The saliva is a liquid expressly secreted for this purpose, and the quantity certainly does not fall short of ten ounces in the twenty-four hours: indeed I believe it exceeds that amount: it is a liquid almost as colourless as water, slightly viscid, and without taste or smell: it contains about 3/1000 of its weight of a peculiar matter, which is transparent and soluble in water: it has suspended in it about 1·4/1000 of its weight of mucus; and in solution, about 2·8/1000 of common salt and soda: the rest is water.
From the mouth the food passes into the stomach, where it is changed to a kind of pap called chyme. The nature of the food can readily be distinguished after mastication; but when converted into chyme, it loses its characteristic properties. This conversion is produced by the action of the eighth pair of nerves, which are partly distributed on the stomach; for when they are cut, the process is stopped: but if a current of electricity, by means of a small voltaic battery, be made to pass through the stomach, the process goes on as usual. Hence the process is obviously connected with the action of electricity. A current of electricity, by means of the nerves, seems to pass through the food in the stomach, and to decompose the common salt which is always mixed with the food. The muriatic acid is set at liberty, and dissolves the food; for chyme seems to be simply a solution of the food in muriatic acid.
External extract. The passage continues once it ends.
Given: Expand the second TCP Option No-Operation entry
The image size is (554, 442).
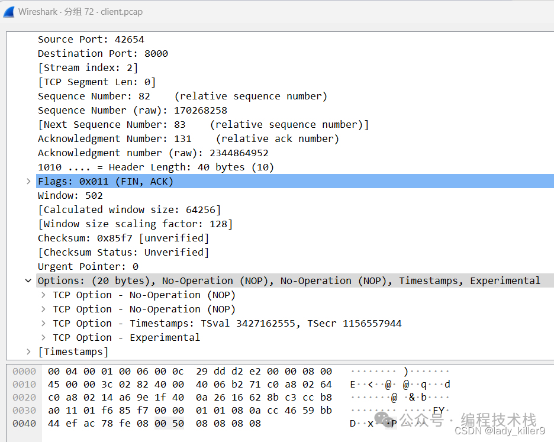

The chyme passes through the pyloric orifice of the stomach into the duodenum, the first of the small intestines, where it is mixed with two liquids, the bile, secreted by the liver, and the pancreatic juice, secreted by the pancreas, and both discharged into the duodenum to assist in the further digestion of the food. The chyme is always acid; but after it has been mixed with the bile, the acidity disappears. The characteristic constituent of the bile is a bitter-tasted substance called picromel, which has the property of combining with muriatic acid, and forming with it an insoluble compound. The pancreatic juice also contains a peculiar matter, to which chlorine communicates a red colour. The use of the pancreatic juice is not understood.
During the passage of the chyme through the small intestines it is gradually separated into two substances; the chyle, which is absorbed by the lacteals, and the excrementitious matter, which is gradually protruded along the great intestines, and at last evacuated. The chyle, in animals that live on vegetable food, is semitransparent, colourless, and without smell; but in those that use animal food it is white, slightly similar to milk, with a tint of pink. When left exposed to the air it coagulates as blood does. The coagulum is fibrin. The liquid portion contains albumen, and the usual salts that exist in the blood. Thus the chyle contains two of the constituents of blood; namely, albumen, which perhaps may be formed in the stomach, and fibrin, which is formed in the small intestines. It still wants the third constituent of blood, namely, the red globules.
From the lacteals the chyle passes into the thoracic duct; thence into the left subclavian vein, by which it is conveyed to the heart. From the heart it passes into the lungs, during its circulation through which the red globules are supposed to be formed, though of this we have no direct evidence.